** Aufgabe a **
Bearbeiten Sie in den Datensätzen alles von der Zeile mit „Choose room number 304“ bis hinunter zur Zeile mit „pixels. click(x=375, y=193)“, indem Sie „parking space“ durch „parking spot“ ersetzen. Geben Sie nur diese Zeilen wieder, im Übrigen unverändert.

Heilsame Unterbrechung
Matthäus 20, 28
Die Gnade unseres Herrn Jesus Christus…
Liebe Schwestern und Brüder,
„Der Menschensohn ist nicht gekommen, dass er sich dienen lasse, sondern dass er diene und gebe sein Leben zu einer Erlösung für viele.“ Das ist der Wochenspruch für diese Woche. Die Geschichte dazu haben wir gerade als Schriftlesung gehört: Jesus erteilt Jakobus, Johannes und ihrer besorgten Mutter eine Abfuhr, als sie ihn um Privilegien bitten. Er begründet das damit, dass Christen nicht herrschen sondern dienen sollen – so wie er selbst es tat.

** Bereitgestellte Daten **
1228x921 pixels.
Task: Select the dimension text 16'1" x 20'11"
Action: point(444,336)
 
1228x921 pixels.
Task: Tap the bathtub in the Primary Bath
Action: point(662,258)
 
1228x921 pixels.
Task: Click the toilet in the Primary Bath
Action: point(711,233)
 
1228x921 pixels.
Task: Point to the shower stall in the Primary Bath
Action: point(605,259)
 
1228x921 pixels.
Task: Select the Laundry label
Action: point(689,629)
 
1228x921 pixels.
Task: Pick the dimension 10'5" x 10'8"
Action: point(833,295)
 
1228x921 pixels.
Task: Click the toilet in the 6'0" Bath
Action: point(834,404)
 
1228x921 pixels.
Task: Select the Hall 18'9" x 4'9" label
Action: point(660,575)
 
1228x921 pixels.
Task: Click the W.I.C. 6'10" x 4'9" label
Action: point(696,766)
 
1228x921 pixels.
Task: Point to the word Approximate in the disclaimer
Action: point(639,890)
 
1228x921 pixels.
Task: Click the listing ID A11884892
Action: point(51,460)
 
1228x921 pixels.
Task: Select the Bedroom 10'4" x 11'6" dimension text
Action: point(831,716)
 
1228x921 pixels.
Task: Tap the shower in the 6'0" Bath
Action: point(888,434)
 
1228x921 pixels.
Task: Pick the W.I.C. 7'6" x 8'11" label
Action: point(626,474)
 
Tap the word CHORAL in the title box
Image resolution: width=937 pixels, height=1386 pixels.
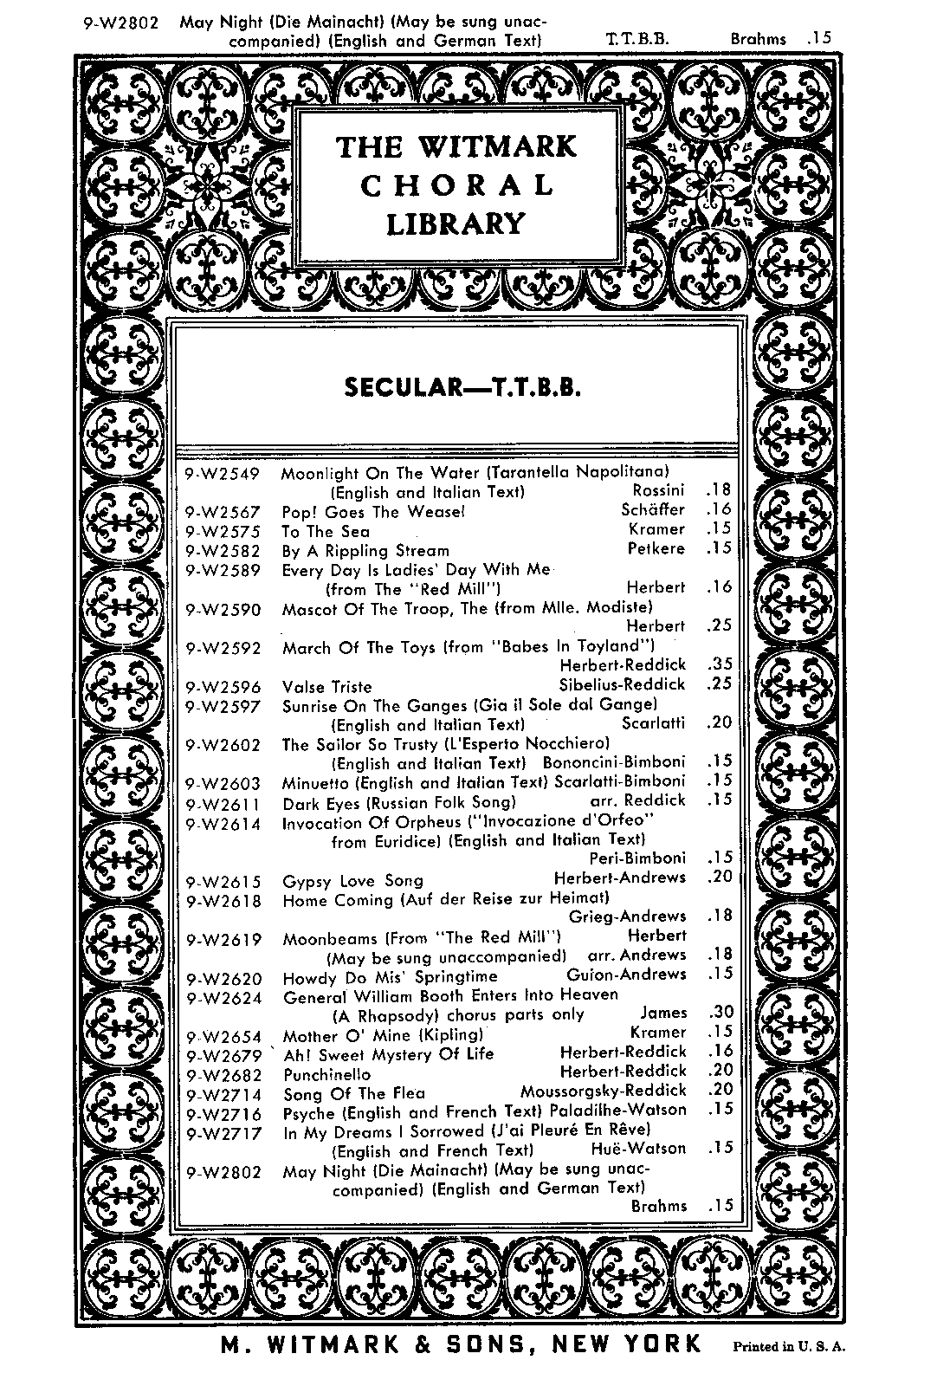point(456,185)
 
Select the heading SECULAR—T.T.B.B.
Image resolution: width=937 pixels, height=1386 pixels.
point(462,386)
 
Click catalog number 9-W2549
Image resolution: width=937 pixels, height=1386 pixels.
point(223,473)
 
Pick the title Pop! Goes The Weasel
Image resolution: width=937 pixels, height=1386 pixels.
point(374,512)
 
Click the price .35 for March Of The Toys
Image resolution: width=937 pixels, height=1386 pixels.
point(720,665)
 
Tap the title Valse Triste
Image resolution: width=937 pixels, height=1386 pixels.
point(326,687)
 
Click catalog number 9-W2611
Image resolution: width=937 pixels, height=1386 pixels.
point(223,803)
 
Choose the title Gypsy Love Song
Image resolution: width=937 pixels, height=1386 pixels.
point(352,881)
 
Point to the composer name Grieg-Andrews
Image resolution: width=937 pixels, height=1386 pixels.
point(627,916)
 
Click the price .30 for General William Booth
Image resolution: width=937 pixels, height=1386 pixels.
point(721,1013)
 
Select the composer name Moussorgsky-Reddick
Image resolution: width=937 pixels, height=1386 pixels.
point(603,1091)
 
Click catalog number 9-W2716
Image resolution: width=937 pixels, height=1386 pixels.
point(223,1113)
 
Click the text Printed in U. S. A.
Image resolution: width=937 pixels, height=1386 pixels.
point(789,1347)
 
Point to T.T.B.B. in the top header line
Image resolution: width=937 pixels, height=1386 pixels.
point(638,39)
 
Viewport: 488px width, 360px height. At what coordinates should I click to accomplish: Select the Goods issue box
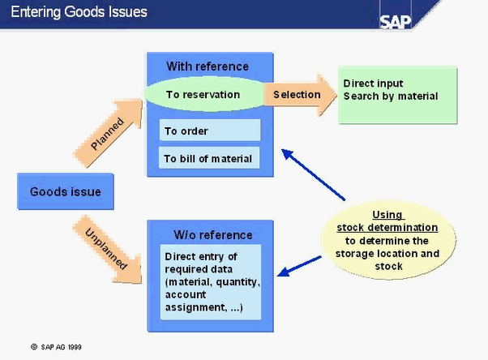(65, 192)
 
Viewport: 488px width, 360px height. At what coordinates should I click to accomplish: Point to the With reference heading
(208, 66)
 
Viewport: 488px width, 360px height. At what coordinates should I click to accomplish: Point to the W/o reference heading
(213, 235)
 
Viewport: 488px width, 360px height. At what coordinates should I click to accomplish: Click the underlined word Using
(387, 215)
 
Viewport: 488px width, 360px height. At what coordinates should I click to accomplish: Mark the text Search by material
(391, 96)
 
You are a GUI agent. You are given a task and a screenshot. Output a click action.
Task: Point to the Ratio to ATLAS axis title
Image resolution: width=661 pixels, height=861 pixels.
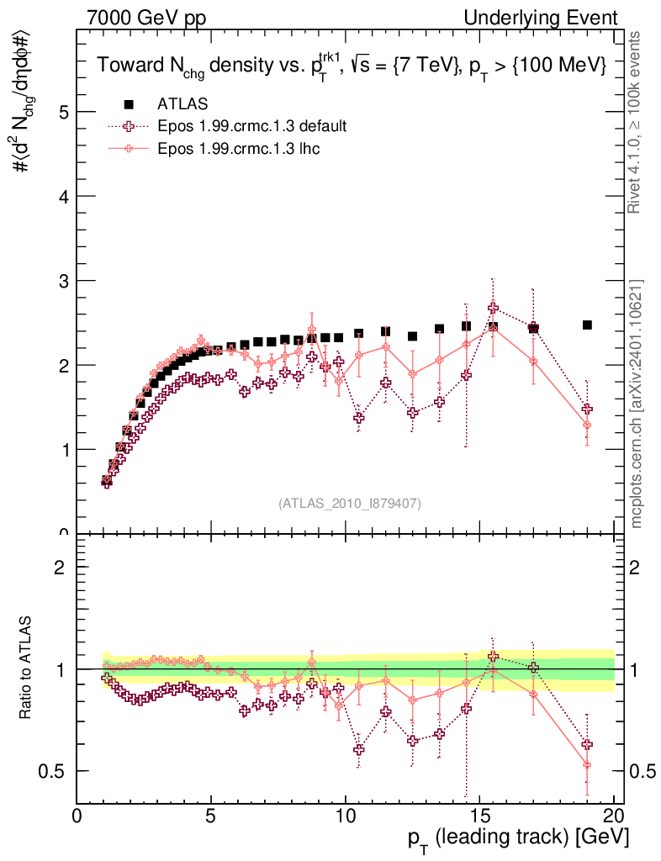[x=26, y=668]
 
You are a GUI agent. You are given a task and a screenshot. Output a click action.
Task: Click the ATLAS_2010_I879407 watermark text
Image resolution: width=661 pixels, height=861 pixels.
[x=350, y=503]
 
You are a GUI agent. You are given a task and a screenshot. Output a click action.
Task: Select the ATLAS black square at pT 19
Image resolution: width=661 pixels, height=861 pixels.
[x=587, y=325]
--
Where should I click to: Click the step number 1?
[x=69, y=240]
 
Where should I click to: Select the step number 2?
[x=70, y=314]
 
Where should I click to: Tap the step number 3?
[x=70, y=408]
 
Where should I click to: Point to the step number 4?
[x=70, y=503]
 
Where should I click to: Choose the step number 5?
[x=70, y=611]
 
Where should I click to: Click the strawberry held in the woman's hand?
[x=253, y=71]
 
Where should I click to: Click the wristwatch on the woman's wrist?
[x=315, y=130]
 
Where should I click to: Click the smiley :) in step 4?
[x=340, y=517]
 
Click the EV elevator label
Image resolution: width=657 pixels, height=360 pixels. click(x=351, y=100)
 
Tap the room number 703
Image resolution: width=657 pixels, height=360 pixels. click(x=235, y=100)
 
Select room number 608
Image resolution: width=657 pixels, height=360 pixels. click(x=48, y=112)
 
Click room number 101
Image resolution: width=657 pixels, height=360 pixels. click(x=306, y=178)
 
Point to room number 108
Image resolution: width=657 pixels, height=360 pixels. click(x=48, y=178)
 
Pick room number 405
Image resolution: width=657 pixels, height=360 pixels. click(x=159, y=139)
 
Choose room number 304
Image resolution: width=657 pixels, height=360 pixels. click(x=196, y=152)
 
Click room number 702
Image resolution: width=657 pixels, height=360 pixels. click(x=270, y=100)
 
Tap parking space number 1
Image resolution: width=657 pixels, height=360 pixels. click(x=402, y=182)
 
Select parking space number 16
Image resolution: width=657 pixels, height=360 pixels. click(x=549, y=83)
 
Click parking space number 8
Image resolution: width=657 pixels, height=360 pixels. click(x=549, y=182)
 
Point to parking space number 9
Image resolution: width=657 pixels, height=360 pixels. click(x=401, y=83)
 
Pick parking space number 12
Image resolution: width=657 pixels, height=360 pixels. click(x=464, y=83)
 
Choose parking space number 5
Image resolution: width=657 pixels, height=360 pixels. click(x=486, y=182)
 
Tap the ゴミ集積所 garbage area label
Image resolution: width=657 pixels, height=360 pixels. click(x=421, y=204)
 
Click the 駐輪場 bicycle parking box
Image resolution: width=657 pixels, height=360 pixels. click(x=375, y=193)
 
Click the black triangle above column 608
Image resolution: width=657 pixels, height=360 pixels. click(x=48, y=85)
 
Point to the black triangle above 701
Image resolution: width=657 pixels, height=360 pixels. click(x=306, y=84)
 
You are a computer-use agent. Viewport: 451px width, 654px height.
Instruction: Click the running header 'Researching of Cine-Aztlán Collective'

** Aufgabe b **
Womit begründet Jesus laut dem Textauszug, dass er Jakobus, Johannes und ihrer Mutter eine Abfuhr erteilt?

** Lösung a **
Choose room number 304
Image resolution: width=657 pixels, height=360 pixels. click(x=196, y=152)
 
Click room number 702
Image resolution: width=657 pixels, height=360 pixels. click(x=270, y=100)
 
Tap parking spot number 1
Image resolution: width=657 pixels, height=360 pixels. click(x=402, y=182)
 
Select parking spot number 16
Image resolution: width=657 pixels, height=360 pixels. click(x=549, y=83)
 
Click parking spot number 8
Image resolution: width=657 pixels, height=360 pixels. click(x=549, y=182)
 
Point to parking spot number 9
Image resolution: width=657 pixels, height=360 pixels. click(x=401, y=83)
 
Pick parking spot number 12
Image resolution: width=657 pixels, height=360 pixels. click(x=464, y=83)
 
Choose parking spot number 5
Image resolution: width=657 pixels, height=360 pixels. click(x=486, y=182)
 
Tap the ゴミ集積所 garbage area label
Image resolution: width=657 pixels, height=360 pixels. click(x=421, y=204)
 
Click the 駐輪場 bicycle parking box
Image resolution: width=657 pixels, height=360 pixels. click(x=375, y=193)

** Lösung b **
Jesus begründet seine Abfuhr damit, dass Christen nicht herrschen, sondern dienen sollen, so wie er selbst es tat. Deshalb gewährt er Jakobus, Johannes und ihrer besorgten Mutter die erbetenen Privilegien nicht.